En resumen, la estructura de gobernanza del FMI perjudicará cada vez más la labor de la institución. Ahora bien, ¿la redistribución de las cuotas de voto del FMI para reflejar la actual distribución del poder económico no conducirá al caos? ¿China no bloqueará los préstamos a cualquier país asociado al G7 y viceversa? ¿No es mejor una gobernanza disfuncional que la parálisis absoluta?
Tal vez, razón por la cual cualquier reforma que afecte el poder de voto de los países debería estar acompañada de un cambio fundamental en la gobernanza del FMI. La junta ejecutiva ya no debería votar sobre decisiones operativas, entre ellas los programas de préstamo individuales. Por el contrario, los altos directivos del Fondo deberían tener rienda suelta para tomar decisiones operativas para beneficio de la economía global, y la junta debería fijar directrices amplias y examinar periódicamente si se han cumplido.
Más concretamente, la junta ejecutiva debería convertirse en una junta de gobernanza, como pasa con las corporaciones. Fijaría el mandato operativo de la organización, nombraría y cambiaría a los directivos y supervisaría el desempeño general, pero no controlaría las decisiones del día a día. Todas las decisiones operativas deberían despolitizarse.
Eso es lo que John Maynard Keynes habría preferido ver en el momento en que se fundó el Fondo. Por temor a una indebida influencia de Estados Unidos, propuso una junta no residente, lo que en aquellos días de malas comunicaciones y viajes a vapor implicaba una junta no ejecutiva y una dirección con poderes.

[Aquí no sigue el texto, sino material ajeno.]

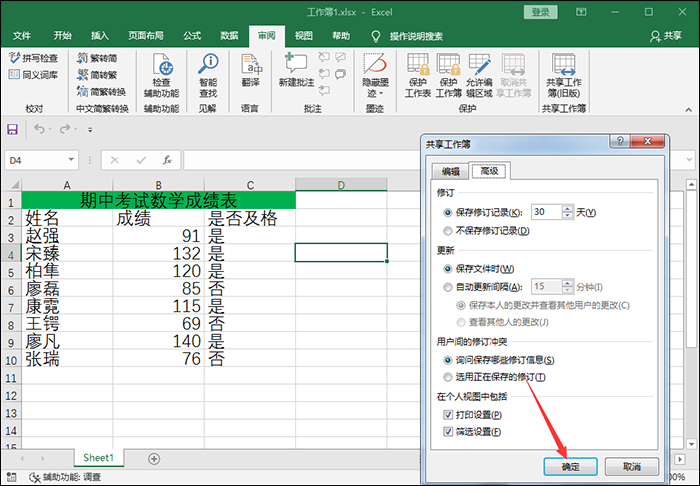
Task: Select the 不保存修订记录 radio option
Action: click(x=447, y=231)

Existen algunas objeciones previsibles para esta propuesta. La primera es que los países poderosos se negarán a comprometer los recursos de sus contribuyentes con el Fondo a menos que puedan ejercer un control total del uso que se les dé. Pero esto es precisamente lo que las potencias dominantes del tablero ya esperan que haga el resto del mundo. Lo que es bueno para el ganso…

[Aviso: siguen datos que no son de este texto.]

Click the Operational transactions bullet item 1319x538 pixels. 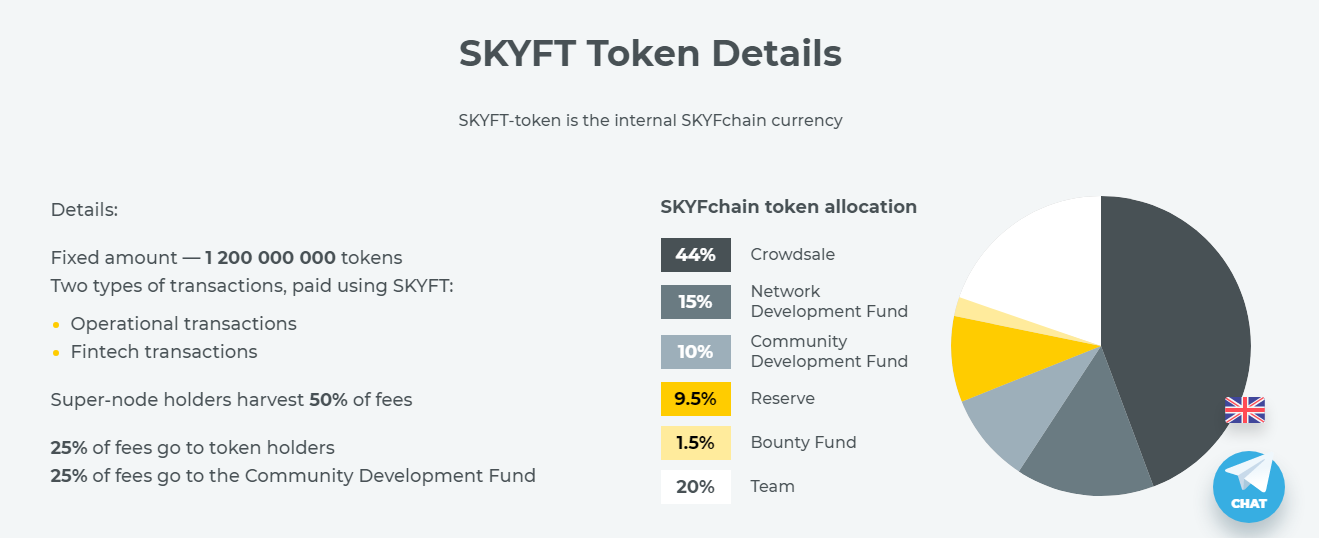(183, 324)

Otra objeción es que las potencias emergentes como China tal vez no estén de acuerdo con un cambio en la estructura del Fondo ahora que ellas mismas están a punto de adquirir poder. Pero si ellas no aceptan algún cambio, tampoco lo harán las viejas potencias. La reciente 16 Revisión General de Cuotas apenas introdujo modificaciones en la distribución del poder de la junta. Debemos esperar más de lo mismo a menos que las viejas potencias y las potencias emergentes lleguen a un gran acuerdo.
Por último, a los países les incomodaría que los recursos fiscales fueran gastados por directivos no elegidos que podrían ser insensibles a las necesidades de la población del mundo. Pero las consideraciones políticas seguirán incidiendo.
Los directores de la junta, nombrados por los gobiernos, designarán a los altos directivos del FMI y les darán amplias órdenes de actuación, con base en las valoraciones políticas de sus gobiernos. Por ejemplo, las reglas que rigen los préstamos pueden volverse más laxas si los directores lo consideran apropiado.
La diferencia es que las normas se aplicarán de forma uniforme en todos los países. Los amigos poderosos de los necesitados seguirán ayudando, pero tendrán que hacerlo por fuera del programa del Fondo, en lugar de saltándose las reglas.
Ocho décadas después de la creación del FMI, el mundo puede, y debe, buscar un gran acuerdo para reformar su estructura de gobernanza y enfrentar los nuevos desafíos que vayan surgiendo. La alternativa es hacer poco y ver cómo la institución se desdibuja hasta volverse irrelevante.
Raghuram G. Rajan, exgobernador del Banco de la Reserva de la India y economista jefe del Fondo Monetario Internacional, es profesor de Finanzas en la Escuela de Negocios Booth de la Universidad de Chicago y coautor (junto con Rohit Lamba) de Breaking the Mold: India’s Untraveled Path to Prosperity (Princeton University Press, May 2024).